He looked at her through hooded lids. “Whenever you want. I don’t know how long I can resist showing my affection,” he said. She nibbled her lower lip. “I want all of Iveriu and Kernyv to see what you mean to me. That I belong to you entirely.”

  Branwen stiffened as her heart sighed. Their first kiss had taken place on this beach. “I’ve been yours since the day we met,” she admitted, even though she hadn’t known it at the time. But Essy—Essy needed her now more than ever.

  Deciphering Branwen in his uncanny manner, Tristan said, “You deserve your own happiness, my love.”

  My love. The breath caught in her throat. Did she? With power to destroy flowing through her? “My love,” he repeated with a growl. She was his, and he was hers. This time when Tristan towed her closer, she didn’t resist. Her knees were too weak.

  He tugged on her hand and the glove fell to the sand.

  “What happened?” Tristan’s eyes had gone wide, a hint of anger pulling at his features. “You didn’t have this wound at the feast.”

  Branwen sputtered. She tried to draw back. He threaded his fingers through hers. “The way you reacted just now—did someone hurt you?” The question was a roar. She knew it wasn’t directed at her but she still froze. “Was it Keane?”

  He tried. She shook her head. Tristan’s expression said he didn’t believe her.

  “If you’re in trouble, let me help you.”

  Another vigorous headshake. “I don’t need you to fight my battles.” Shame and embarrassment wrestled inside her.

  “You don’t let me do anything for you. Please, tell me where you were last night. Tell me how you injured your hand.”

  Branwen’s eyes burned. She loved this man with her entire being but she also loved Iveriu. Too much was riding on her being strong enough to bear this secret alone.

  “I promise to understand,” he said. Tristan spoke as quietly as an assassin’s blade but his words were twice as lethal. He might be able to understand about Keane. He would not understand about the Loving Cup. He already believed King Marc would be a good husband to Essy. Branwen had to be sure.

  “It was an accident. I’m fine. I’ll heal.” She hoped at least her last statement was true.

  “I thought you didn’t want any more secrets between us.”

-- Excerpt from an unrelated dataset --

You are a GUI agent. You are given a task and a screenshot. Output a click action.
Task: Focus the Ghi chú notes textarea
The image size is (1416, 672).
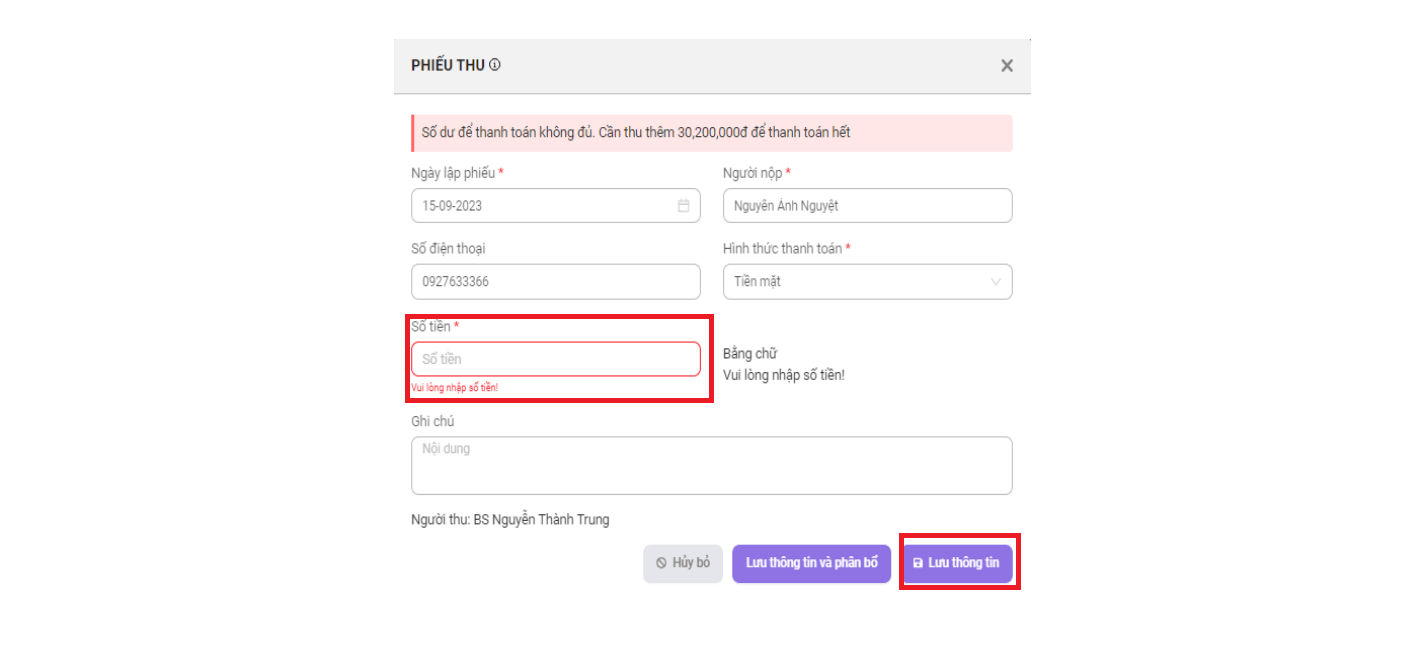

  “I don’t. But I still can’t tell you.” Branwen pulled him toward her. “Do you love me enough to trust me? Trust that everything I do is for peace?”

  The apprehension on his face transformed into resolve. “Branwen, you made me believe in peace. And in love. I will always believe in you.”

  She smiled, then, and filled the space between them with kisses instead of lies.

  * * *

  The princess threw Branwen a forlorn look from where she stood on the bow of the Dragon Rising. She sucked her lips together when she saw Tristan at her cousin’s side, turning her back on them, and yanking on her braid. On the dock stood the king and queen; they were surrounded by a retinue of Royal Guardsmen, servants, peasants, and courtiers. It seemed like all of Iveriu had descended upon Blackford to see the princess off.

  All of its dreams of peace were being spirited away on the back of a dragon.

  Near the gangway, King Óengus was speaking with an older gentleman whom Branwen didn’t recognize. His skin was a deeper brown than Tristan’s with wind-whipped wrinkles. Charcoal whiskers sprouted from his nose and ears in addition to his overgrown beard.

  “That’s Morgawr—he’s a tough taskmaster, but the best captain I know,” Tristan said, pointing in his direction. “Kartagon, of course.” From the captain’s daunting appearance, Branwen well believed Morgawr could battle sea monsters. The Kartagons were as famed for their sailors as their warriors. Morgawr looked like both.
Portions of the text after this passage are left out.